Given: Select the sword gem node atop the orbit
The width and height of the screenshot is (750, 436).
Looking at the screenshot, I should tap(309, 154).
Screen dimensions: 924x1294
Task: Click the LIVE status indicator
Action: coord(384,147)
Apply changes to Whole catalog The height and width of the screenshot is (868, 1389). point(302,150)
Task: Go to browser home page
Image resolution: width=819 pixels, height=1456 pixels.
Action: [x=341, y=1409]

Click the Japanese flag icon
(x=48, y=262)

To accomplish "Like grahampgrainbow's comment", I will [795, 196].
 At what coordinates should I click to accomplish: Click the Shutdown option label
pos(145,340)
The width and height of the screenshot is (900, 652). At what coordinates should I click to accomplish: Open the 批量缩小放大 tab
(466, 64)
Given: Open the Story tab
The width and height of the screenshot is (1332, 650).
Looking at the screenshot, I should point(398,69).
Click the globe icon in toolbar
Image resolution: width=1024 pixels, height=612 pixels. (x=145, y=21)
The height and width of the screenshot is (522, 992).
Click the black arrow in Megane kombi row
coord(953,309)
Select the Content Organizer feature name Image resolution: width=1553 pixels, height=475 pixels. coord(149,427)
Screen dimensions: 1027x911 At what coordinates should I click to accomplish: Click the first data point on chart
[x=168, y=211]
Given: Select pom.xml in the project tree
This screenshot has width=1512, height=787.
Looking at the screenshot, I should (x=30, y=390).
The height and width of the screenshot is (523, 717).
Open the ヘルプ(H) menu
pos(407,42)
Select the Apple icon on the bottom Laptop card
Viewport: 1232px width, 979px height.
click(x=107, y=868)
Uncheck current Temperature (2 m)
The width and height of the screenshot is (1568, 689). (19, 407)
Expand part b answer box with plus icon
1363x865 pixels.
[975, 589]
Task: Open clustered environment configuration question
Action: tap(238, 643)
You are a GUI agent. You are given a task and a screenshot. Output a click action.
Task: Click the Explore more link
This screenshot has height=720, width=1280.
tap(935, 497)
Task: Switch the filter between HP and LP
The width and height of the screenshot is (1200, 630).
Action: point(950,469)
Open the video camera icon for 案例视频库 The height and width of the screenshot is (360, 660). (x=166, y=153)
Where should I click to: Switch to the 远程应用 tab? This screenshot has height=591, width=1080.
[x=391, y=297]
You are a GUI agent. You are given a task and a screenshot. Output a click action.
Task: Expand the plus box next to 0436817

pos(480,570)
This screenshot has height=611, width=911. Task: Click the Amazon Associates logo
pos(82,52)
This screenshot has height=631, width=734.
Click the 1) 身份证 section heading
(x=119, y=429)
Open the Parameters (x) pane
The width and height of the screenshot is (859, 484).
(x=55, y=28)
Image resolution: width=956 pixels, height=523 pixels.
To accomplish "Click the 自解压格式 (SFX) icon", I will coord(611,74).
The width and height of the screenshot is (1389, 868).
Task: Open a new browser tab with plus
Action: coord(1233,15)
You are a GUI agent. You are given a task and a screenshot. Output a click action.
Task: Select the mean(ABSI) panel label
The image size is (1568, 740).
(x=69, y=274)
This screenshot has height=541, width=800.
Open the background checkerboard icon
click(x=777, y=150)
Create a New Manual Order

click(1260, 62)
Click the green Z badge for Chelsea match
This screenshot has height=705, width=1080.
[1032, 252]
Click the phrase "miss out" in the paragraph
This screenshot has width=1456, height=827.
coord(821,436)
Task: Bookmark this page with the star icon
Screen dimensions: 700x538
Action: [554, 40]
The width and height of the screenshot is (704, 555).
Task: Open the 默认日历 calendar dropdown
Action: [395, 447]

● **TASK REQUIREMENTS**
After reading through the material, report every line that holds "page".

● **RESULT FOR THIS TASK**
Task: Go to browser home page
Task: Bookmark this page with the star icon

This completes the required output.